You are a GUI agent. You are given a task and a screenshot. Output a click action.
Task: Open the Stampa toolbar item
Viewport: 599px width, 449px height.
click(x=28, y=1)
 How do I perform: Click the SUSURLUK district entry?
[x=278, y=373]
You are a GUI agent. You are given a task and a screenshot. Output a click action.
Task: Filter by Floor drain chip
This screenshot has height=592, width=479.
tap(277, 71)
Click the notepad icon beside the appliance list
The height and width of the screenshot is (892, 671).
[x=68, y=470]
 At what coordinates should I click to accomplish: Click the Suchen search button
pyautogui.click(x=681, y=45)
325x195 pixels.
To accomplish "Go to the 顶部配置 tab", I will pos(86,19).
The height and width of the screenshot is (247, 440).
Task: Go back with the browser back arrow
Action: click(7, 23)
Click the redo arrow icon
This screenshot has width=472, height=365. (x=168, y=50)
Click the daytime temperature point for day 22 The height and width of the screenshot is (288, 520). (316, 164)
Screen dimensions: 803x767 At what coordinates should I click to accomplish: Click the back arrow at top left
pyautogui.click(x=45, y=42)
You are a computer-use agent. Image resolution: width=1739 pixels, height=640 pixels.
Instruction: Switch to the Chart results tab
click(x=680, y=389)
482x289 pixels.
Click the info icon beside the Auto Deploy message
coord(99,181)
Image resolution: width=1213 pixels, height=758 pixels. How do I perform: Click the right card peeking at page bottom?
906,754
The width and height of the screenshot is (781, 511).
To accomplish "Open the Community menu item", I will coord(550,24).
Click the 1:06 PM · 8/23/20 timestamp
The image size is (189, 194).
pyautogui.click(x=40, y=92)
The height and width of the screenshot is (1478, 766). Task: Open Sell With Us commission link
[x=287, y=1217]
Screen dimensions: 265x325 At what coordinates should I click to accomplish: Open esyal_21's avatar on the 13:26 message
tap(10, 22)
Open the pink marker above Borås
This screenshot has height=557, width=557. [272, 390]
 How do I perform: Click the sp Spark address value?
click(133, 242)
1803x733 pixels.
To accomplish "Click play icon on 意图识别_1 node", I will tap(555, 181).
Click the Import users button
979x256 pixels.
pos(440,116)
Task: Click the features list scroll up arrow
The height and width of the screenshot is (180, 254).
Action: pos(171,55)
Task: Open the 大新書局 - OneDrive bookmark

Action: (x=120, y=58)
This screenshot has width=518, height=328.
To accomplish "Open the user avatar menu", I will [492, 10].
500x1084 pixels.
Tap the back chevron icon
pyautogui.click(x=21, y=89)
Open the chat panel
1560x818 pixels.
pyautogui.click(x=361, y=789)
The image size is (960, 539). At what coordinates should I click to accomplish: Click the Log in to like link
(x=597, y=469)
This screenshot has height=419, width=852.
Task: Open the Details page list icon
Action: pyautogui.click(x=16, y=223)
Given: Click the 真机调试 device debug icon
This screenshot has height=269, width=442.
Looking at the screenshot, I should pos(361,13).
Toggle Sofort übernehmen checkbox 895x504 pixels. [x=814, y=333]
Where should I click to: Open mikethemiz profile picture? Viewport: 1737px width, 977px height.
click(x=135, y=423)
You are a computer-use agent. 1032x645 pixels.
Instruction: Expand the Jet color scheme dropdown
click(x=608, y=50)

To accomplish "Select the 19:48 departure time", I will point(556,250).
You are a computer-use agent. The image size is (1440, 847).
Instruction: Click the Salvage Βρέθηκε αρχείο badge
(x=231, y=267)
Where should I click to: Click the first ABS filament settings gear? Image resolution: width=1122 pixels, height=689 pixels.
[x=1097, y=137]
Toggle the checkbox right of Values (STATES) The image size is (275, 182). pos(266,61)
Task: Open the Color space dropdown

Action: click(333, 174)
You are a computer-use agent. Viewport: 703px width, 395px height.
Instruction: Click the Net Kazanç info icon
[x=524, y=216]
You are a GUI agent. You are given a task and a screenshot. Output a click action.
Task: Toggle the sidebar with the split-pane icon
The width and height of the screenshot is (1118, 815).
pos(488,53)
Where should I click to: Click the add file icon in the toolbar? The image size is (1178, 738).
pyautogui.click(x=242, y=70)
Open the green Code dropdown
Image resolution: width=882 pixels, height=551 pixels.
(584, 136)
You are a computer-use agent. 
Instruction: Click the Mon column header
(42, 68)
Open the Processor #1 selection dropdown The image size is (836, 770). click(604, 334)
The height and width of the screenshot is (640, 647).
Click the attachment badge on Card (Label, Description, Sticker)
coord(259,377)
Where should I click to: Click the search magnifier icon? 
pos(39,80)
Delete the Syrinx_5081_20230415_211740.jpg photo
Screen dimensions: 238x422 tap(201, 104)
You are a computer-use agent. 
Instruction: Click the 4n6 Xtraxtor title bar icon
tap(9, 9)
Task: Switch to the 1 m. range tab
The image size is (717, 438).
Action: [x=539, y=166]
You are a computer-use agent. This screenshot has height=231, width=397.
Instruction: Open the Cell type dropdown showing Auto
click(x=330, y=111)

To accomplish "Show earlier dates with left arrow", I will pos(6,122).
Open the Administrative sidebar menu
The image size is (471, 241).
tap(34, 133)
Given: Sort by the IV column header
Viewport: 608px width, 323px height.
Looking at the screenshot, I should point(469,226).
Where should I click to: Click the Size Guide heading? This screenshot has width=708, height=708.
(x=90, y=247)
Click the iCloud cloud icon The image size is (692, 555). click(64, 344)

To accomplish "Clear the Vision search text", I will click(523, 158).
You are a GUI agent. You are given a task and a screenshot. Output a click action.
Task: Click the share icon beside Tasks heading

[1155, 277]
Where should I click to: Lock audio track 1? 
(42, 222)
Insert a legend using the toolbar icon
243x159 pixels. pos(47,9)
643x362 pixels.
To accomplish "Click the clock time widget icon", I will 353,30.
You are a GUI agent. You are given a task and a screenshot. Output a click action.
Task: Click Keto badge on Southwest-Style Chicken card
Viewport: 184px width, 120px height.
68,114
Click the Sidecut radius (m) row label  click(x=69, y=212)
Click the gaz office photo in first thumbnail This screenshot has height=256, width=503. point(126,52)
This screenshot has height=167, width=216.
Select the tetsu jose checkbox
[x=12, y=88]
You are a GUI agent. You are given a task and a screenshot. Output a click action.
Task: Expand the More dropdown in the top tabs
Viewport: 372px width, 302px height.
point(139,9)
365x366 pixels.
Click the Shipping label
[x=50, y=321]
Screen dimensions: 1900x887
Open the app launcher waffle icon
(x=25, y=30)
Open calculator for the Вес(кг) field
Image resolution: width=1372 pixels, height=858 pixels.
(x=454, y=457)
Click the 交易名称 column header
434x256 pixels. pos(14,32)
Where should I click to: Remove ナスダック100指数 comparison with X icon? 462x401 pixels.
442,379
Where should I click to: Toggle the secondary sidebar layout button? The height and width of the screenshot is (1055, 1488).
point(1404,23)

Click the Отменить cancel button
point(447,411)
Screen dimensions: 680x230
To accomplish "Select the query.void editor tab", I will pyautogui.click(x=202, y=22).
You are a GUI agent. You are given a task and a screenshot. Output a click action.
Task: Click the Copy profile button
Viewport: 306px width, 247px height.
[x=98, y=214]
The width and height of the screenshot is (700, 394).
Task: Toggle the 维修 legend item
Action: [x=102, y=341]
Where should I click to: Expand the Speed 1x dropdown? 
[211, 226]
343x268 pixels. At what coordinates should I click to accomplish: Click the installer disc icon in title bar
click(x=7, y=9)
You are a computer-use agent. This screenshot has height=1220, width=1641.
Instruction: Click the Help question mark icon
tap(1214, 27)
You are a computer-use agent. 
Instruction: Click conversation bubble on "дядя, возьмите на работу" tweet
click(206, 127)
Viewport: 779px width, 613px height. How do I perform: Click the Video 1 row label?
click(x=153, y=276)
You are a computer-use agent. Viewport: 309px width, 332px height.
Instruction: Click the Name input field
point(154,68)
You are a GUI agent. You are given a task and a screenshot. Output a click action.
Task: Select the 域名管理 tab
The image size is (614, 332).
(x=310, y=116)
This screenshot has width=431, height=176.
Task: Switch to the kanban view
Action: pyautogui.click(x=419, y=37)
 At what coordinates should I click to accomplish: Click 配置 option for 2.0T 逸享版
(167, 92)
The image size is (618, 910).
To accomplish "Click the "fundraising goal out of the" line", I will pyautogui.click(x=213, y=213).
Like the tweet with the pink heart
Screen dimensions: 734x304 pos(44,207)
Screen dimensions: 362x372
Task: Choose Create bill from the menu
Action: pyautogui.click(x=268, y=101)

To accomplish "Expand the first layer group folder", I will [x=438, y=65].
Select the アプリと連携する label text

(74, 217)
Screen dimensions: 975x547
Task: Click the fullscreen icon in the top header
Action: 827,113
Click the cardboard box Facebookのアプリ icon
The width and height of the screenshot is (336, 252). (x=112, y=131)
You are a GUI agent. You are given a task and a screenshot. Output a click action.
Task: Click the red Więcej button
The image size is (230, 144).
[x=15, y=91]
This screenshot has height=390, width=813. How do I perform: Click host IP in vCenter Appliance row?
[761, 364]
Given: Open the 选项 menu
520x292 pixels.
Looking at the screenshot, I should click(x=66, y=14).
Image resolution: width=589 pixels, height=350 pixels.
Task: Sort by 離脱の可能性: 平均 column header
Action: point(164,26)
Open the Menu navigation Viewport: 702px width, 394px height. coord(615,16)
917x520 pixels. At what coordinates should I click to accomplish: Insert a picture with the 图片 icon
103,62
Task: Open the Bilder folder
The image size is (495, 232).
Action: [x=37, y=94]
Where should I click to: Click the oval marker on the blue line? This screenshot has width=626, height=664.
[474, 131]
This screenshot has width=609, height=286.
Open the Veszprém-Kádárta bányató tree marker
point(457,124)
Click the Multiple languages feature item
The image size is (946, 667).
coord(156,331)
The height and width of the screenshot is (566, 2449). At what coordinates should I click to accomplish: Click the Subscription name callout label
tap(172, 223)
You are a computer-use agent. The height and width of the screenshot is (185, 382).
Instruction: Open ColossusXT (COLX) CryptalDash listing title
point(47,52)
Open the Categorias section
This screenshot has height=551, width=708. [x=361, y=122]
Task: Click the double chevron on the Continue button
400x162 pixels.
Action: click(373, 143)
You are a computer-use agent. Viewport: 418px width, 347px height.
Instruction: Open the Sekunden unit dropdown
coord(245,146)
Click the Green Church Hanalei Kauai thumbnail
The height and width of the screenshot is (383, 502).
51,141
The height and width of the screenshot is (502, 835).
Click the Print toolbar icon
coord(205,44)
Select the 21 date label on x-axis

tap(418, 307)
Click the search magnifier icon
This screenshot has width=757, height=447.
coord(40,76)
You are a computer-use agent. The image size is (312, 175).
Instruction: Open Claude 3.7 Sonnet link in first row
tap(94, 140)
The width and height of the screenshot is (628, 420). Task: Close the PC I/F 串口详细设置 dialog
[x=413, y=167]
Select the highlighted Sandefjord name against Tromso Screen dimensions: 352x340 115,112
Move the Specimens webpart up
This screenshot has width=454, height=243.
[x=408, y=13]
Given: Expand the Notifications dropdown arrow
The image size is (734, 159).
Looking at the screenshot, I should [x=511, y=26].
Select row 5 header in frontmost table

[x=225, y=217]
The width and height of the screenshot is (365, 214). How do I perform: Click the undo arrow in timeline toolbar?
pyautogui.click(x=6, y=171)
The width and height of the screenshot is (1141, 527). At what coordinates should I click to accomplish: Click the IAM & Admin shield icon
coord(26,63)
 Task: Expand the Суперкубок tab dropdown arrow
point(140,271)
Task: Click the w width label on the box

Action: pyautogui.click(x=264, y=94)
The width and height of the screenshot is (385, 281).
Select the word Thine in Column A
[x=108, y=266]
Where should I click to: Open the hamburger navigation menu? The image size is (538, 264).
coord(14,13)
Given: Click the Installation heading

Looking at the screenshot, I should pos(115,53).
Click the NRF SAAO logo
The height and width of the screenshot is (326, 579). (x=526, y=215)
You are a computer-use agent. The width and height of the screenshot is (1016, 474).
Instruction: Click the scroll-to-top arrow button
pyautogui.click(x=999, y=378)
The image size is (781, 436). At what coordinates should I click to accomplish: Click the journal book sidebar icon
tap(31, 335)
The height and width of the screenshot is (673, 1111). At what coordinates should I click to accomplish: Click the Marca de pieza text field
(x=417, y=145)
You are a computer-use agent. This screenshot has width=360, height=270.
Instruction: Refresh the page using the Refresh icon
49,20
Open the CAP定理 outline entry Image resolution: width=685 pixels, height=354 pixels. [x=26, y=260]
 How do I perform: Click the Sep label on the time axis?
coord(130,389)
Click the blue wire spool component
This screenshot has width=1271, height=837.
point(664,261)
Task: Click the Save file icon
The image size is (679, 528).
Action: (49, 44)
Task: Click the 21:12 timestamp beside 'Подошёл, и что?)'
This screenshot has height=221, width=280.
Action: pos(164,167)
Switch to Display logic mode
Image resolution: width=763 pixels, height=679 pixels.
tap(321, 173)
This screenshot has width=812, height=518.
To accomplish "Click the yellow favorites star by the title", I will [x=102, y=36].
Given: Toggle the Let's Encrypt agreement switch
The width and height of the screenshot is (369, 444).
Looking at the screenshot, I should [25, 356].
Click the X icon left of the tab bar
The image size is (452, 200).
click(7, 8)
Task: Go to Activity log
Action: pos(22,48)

:: Your objective ::
Only one part of the material above is to be transcribed, namely the lines starting with the line that has "Task: Click the share" and going on through the line that has "Click the Sidecut", exactly as they stand.

:: Solution below ::
Task: Click the share icon beside Tasks heading

[1155, 277]
Where should I click to: Lock audio track 1? 
(42, 222)
Insert a legend using the toolbar icon
243x159 pixels. pos(47,9)
643x362 pixels.
To accomplish "Click the clock time widget icon", I will 353,30.
You are a GUI agent. You are given a task and a screenshot. Output a click action.
Task: Click Keto badge on Southwest-Style Chicken card
Viewport: 184px width, 120px height.
68,114
Click the Sidecut radius (m) row label  click(x=69, y=212)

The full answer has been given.